Varieties of Capitalism and Regulatory Approaches to an Emerging Data Economy

Dr. Pascal König
Language
English
Abstract

With the proliferation of fine-grained information about the social world, data-based value creation is becoming a major business activity in the digital age. The European Union (EU) has coined the term data economy to refer to activities of economic value creation that are based on data as a core resource. It has depicted it as a major driver of a larger digital transformation and the European Commission has even declared it the “bedrock of the future economy”.
With data being its raw material, value creation in the data economy is in large part based on using information about individuals and it involves processes that shape individuals’ information environments. This leads to, important regulatory challenges as it introduces major trade-offs between policy goals. On the one hand, fostering the data economy means having to fulfil certain key requirements, such as guaranteeing the availability of data. On the other hand, meeting such requirements may come into conflict with fundamental norms of liberal democracies. The ubiquitous collection and processing of data, for instance, may hurt informational autonomy, and opaque and unaccountable uses of data-driven algorithmic decision-making as part of data-based value creation may lead to discriminatory impacts and harm personal autonomy.

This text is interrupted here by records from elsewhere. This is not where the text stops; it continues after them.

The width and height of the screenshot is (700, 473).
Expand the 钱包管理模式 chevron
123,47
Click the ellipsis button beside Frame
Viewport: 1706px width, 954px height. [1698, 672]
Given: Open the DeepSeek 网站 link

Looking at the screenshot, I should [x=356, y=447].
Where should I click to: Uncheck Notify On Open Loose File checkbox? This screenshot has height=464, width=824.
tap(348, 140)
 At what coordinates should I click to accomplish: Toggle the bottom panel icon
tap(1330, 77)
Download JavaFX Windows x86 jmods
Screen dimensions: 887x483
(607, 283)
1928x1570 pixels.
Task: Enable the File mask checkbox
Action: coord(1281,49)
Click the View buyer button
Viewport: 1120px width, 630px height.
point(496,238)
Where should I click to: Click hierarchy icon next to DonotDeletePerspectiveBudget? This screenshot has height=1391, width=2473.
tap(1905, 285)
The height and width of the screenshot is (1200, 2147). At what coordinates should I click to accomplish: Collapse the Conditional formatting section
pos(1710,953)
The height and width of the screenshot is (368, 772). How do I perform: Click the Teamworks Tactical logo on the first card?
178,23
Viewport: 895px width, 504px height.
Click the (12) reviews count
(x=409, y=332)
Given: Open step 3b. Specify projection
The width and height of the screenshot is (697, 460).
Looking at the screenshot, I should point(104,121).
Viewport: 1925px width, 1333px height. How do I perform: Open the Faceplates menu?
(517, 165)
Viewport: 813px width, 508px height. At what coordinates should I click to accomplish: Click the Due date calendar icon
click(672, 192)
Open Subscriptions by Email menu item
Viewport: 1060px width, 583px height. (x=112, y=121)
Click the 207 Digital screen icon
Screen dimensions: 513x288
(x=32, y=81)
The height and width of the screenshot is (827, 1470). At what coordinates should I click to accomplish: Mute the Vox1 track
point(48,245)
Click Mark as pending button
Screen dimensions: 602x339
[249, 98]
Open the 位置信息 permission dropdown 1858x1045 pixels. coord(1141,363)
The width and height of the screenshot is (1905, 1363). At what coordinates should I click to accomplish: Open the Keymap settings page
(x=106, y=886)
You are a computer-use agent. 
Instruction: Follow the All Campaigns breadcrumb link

Against this backdrop, the paper examines how policy actors deal with these trade-offs. What regulatory approaches do they adopt for an emerging data economy? Drawing on the Varieties of Capitalism framework, the paper argues that this depends on the degree to which market-based coordination prevails in an economy. Specifically, it posits that a greater emphasis on the market translates into a greater role of individual responsibility in regulation. The paper examines this argument based on a comparison of Germany and the United Kingdom. Starting from the literature on data-based business models, it formulates key requirements of the data economy and identifies trade-offs with other policy goals. Through studying relevant policy documents from the last decade, the analysis carves out governments’ regulatory approaches and determines (a) how much weight is given to different regulatory aspects and (b) which policy instruments are favored.